September 26, 2025
London, UK
September 26, 2025
London, UK
Performans

As I work on finding a new visual expression, I am, in fact, returning to myself — a poetic artist who dares to speak of the personal, to explore materials, and to create monumental, performative sculptural objects from fragile matter. Since last winter, I have been in constant crisis, searching through my PhD journey for myself again. In dialogue with my beloved co-creator [Oleh Vinnichenko], in long conversations with my professor [Alissa Clarke], and in looking closely at the paths of sister-artists — Mona Hatoum, Alina Shapochnikow, Renate Bertlmann, Penny Slinger, Eva Hesse... — I learn to trust again intuition, the body, the skin.
In the performance, my body lies on the floor, wrapped in bandages and nylon — a fragile double skin. Around me are flowers I have made by hand, cast from tulips in transparent resin with herbs, casts of bones, and bullet shells filled with red pigment and flowers.

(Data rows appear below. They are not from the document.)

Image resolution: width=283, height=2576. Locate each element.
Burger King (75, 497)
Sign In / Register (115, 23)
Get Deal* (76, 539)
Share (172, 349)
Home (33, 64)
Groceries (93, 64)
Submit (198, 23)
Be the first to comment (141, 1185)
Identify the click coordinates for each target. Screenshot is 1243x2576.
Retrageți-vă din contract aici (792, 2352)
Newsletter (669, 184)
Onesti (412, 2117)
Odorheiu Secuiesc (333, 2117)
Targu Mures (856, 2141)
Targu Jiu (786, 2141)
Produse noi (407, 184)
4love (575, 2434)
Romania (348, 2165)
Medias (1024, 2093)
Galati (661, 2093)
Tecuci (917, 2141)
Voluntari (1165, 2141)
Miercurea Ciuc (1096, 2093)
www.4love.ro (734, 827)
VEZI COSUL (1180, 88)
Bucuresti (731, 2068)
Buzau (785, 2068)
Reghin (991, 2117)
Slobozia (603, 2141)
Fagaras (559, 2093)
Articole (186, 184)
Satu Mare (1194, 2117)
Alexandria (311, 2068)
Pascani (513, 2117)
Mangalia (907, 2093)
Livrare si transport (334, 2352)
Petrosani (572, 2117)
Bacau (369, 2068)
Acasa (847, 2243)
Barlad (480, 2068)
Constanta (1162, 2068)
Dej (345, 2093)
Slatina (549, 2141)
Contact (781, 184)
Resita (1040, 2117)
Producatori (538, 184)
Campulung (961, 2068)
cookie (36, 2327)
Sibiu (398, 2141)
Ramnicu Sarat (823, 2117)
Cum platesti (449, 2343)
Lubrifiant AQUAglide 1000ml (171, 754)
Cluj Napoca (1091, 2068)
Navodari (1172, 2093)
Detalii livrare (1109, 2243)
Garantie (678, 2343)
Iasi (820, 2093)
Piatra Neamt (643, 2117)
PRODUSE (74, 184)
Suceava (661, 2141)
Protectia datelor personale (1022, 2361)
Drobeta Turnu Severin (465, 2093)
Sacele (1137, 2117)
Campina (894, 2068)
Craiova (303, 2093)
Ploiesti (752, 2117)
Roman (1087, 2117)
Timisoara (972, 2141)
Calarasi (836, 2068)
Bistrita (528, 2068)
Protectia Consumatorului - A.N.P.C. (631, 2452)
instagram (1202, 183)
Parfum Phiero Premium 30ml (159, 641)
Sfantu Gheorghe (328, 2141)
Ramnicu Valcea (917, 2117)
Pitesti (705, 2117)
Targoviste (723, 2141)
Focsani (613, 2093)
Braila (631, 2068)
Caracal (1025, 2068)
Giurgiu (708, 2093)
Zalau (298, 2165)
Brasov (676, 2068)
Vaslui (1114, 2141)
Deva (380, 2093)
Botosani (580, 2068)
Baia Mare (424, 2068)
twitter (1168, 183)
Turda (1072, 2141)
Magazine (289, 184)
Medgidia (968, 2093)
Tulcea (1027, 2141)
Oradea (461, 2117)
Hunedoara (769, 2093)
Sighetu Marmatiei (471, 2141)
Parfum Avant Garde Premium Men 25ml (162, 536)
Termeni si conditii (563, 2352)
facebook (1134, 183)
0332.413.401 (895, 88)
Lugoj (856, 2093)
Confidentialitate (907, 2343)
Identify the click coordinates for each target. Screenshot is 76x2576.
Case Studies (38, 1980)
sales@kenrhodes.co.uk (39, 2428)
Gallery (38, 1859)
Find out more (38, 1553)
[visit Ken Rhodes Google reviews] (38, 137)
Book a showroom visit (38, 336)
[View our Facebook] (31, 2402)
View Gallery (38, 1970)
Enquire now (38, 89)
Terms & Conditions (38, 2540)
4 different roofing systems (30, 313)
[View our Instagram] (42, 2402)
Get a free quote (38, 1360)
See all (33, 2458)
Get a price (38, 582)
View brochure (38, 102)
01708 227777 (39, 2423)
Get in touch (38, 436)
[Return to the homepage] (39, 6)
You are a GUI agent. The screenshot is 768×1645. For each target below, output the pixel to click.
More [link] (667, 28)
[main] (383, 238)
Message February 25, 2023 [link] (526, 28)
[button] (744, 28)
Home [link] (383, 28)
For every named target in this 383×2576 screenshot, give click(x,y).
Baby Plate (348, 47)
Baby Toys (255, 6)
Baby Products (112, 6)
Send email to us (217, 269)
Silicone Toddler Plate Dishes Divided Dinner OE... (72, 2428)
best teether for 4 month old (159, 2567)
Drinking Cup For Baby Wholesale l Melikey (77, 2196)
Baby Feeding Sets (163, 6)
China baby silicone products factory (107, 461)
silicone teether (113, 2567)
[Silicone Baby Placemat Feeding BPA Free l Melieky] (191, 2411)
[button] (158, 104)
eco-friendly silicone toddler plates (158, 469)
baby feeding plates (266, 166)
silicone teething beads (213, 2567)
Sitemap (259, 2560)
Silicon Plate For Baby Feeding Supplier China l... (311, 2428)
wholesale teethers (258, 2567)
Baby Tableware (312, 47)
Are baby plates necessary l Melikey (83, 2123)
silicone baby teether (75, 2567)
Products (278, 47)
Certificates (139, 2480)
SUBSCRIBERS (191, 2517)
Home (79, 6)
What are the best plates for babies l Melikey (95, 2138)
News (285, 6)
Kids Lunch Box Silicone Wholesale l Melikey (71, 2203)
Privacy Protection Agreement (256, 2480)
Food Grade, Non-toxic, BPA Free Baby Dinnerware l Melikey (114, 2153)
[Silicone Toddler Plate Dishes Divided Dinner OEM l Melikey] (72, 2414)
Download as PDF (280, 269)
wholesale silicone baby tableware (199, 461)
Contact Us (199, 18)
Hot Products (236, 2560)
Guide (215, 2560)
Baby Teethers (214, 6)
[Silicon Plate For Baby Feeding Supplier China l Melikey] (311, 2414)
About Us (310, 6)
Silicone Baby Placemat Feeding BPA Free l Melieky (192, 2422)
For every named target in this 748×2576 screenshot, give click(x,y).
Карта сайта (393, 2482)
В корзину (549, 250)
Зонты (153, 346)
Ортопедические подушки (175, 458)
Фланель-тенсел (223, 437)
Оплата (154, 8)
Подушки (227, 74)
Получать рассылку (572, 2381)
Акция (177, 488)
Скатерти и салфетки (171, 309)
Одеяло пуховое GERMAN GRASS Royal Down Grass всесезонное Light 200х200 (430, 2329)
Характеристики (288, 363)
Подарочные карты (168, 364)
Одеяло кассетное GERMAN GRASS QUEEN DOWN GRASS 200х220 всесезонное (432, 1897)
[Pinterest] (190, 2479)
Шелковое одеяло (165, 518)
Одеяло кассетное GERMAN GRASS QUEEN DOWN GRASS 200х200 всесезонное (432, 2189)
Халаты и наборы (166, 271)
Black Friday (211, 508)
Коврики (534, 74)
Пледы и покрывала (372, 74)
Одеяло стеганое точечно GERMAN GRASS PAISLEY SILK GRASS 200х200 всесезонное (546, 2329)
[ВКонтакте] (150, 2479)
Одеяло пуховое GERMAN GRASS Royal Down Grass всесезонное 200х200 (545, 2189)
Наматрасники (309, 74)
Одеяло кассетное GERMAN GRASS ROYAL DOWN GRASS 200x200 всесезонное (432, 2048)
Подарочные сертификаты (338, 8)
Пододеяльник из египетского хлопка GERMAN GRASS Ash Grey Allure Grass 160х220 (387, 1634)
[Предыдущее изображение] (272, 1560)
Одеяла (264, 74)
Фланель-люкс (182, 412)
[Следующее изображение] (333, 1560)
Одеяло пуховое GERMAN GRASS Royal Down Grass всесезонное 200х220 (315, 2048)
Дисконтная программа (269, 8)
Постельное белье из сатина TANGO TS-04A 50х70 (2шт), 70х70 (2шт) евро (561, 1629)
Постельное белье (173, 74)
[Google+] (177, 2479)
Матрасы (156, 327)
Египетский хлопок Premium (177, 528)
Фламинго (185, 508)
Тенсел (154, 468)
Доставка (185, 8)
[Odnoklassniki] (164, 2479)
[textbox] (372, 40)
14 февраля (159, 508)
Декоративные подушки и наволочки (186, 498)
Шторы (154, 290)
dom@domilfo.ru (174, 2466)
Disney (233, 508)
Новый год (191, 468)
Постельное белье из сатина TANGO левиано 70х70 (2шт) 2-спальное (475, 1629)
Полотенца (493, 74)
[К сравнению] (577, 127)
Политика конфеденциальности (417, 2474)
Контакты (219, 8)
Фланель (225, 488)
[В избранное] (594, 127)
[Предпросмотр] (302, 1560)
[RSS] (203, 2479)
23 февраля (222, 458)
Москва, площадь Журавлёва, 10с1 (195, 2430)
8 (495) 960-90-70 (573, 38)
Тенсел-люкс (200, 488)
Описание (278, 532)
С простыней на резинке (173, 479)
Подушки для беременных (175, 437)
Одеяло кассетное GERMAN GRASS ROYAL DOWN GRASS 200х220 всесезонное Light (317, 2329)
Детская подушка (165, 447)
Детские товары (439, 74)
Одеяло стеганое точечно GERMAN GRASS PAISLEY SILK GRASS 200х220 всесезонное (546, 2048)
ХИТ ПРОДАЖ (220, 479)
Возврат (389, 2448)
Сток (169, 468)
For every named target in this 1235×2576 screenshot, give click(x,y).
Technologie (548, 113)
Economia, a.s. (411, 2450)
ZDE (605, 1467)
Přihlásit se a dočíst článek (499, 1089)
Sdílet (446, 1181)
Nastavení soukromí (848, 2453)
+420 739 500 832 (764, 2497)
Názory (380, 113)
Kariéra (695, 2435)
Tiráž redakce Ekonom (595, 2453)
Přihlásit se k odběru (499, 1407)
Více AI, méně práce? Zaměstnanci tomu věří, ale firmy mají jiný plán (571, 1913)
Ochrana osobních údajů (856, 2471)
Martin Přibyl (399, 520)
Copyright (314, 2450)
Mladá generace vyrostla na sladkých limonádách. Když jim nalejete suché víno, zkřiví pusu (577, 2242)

There are also pacifiers from my daughter, never used but transformed into transparent capsules of memory and healing. I try to unwrap myself, breathing into a microphone, while on a large screen, my mouth releases bones, shells, pacifiers, and flowers. My voice recalls my grandmother’s “recipes” of healing herbs.
The performance lasts 15 minutes — the length of time measured in reality by an air raid alert, from the first siren to the all clear. The sound of the siren frames the work, opening and closing the act, reminding us that the body is the only home that cannot be evacuated.